Most of the brown dwarf searches till date have used generic colour cuts to identify candidates, which are then confirmed or rejected on the basis of additional spectroscopy and proper motion studies (Cushing et al., 2011; Kirkpatrick et al., 2011; Tinney et al., 2012; Thompson et al., 2013). However, Luhman (2012) cautions against the use of theoretical magnitudes and colours for this purpose. Instead, he recommends the use of photometry of known low-mass objects, to guide the identification of candidates. But this has been attempted by very few as of now. For example, Marengo & Sanchez (2009) present a statistical method for the photometric search of rare astronomical sources using the k-NN method. Here k-NN acts as a non-parametric classifier, by deciding the class of a new set of data based on its distance from a class of brown dwarf templates, where the distance is defined in multi-dimensional colour and magnitude space. We have included the above technique, hereby termed as k-NN threshold distance, in our analysis. In addition, we have applied a modified version of k-NN distance method, namely k-NN classification, whereby additional classes (i.e. different sets of background objects which are not brown dwarfs) are considered for improvement in the analysis. The third method used in the present work is NeuN, a parametric classifier. Although this method has been used for astronomical classification problems as mentioned earlier, it has not been applied to the specific problem of brown dwarf classification problem till now.

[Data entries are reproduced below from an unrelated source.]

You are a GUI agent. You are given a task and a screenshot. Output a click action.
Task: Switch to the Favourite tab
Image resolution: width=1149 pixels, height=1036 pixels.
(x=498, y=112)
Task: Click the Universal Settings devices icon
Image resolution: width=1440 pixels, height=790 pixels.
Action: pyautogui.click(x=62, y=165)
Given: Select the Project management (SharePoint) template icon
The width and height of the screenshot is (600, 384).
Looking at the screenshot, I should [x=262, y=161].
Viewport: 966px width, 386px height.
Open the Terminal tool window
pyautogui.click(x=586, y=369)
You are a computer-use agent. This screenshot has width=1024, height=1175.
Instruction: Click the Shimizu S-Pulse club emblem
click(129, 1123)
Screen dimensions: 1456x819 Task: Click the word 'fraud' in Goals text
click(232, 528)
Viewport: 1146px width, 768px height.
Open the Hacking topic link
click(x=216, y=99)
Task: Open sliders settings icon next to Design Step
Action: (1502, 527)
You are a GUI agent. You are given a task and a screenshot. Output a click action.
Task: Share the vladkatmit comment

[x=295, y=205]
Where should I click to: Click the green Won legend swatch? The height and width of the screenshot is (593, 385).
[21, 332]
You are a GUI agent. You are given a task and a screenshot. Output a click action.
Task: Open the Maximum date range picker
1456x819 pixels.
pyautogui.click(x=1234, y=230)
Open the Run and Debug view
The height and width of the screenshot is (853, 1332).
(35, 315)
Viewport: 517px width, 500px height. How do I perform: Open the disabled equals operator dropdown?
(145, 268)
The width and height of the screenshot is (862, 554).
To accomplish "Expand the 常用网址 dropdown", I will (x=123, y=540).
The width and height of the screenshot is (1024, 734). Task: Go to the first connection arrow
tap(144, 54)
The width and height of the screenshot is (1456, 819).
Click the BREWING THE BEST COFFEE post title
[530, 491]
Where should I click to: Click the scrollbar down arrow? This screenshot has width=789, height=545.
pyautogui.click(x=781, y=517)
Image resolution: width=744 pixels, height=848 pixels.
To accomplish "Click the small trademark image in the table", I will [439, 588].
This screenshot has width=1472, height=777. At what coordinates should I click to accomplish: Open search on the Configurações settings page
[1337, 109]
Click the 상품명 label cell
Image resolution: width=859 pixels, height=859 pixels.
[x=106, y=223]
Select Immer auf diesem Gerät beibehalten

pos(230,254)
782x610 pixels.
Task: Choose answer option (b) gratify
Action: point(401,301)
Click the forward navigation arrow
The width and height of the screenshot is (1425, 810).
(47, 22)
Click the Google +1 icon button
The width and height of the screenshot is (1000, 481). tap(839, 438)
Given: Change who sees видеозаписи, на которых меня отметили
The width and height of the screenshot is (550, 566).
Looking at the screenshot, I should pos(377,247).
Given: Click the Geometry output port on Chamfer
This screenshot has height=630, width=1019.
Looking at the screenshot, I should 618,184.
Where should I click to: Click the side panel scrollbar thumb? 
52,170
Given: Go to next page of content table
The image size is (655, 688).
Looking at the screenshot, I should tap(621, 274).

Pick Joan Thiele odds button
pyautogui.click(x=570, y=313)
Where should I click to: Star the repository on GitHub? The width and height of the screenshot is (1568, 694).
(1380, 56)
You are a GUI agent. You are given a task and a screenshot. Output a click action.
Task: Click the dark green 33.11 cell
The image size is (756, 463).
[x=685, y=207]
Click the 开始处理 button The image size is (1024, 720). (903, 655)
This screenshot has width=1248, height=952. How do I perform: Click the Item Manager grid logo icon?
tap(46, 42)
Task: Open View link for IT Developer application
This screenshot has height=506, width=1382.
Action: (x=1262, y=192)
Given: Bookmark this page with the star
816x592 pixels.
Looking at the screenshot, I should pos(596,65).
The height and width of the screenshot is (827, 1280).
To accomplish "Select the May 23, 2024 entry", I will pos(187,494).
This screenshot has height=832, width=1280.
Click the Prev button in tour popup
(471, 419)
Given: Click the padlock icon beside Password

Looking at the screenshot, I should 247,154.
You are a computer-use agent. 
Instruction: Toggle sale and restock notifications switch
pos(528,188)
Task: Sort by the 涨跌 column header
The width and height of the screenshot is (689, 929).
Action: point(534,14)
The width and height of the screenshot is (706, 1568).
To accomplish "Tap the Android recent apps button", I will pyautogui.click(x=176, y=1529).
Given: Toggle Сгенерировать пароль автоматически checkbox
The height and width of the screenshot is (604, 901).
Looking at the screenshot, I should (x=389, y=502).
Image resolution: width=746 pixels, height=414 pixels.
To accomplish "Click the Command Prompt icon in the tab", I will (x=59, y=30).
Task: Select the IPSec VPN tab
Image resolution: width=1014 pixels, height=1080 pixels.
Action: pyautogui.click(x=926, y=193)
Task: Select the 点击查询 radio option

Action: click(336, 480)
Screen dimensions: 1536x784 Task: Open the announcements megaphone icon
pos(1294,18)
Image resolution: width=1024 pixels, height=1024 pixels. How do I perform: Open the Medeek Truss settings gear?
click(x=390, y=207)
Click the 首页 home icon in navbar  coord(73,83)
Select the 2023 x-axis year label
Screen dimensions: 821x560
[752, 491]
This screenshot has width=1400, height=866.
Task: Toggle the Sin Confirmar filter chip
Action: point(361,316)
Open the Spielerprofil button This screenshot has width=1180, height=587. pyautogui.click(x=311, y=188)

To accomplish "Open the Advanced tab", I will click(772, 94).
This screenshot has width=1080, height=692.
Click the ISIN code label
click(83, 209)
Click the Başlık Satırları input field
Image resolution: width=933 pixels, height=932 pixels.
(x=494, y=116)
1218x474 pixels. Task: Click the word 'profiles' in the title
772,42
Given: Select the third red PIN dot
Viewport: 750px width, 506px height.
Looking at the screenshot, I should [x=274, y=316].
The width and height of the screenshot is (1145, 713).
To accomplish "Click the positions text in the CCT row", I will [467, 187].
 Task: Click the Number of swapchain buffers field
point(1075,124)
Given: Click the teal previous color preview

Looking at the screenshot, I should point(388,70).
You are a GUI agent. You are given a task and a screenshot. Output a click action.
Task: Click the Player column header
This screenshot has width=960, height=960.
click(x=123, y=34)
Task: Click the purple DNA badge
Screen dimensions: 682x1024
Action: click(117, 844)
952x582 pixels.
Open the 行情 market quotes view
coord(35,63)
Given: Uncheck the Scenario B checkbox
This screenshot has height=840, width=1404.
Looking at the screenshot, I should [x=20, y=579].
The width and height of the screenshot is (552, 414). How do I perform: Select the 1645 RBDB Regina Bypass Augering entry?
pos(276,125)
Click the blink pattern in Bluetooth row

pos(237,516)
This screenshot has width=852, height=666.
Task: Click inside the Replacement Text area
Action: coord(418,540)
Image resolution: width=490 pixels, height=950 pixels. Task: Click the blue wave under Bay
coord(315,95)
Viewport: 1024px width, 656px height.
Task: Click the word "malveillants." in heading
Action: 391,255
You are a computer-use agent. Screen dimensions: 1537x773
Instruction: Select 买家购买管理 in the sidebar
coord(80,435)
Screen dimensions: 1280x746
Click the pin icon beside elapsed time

In this work, we specifically aim to (i) pose the identification of brown dwarfs as a classification problem rather than a (colour) threshold based identification, (ii) identify satisfactory training data for brown dwarfs as well as background classes, and (iii) examine a suitable approach for identifying brown dwarf candidates using their infrared photometry by applying well-known methods like k-NN classifier and NeuN. In addition, we propose an ensemble classifier for the same. The ensemble classifier will identify the final brown dwarf candidates on the basis of a majority vote, with each individual classifier being given equal weightage. Simultaneously, we also use different training sets and compare their efficiencies to determine an optimum set.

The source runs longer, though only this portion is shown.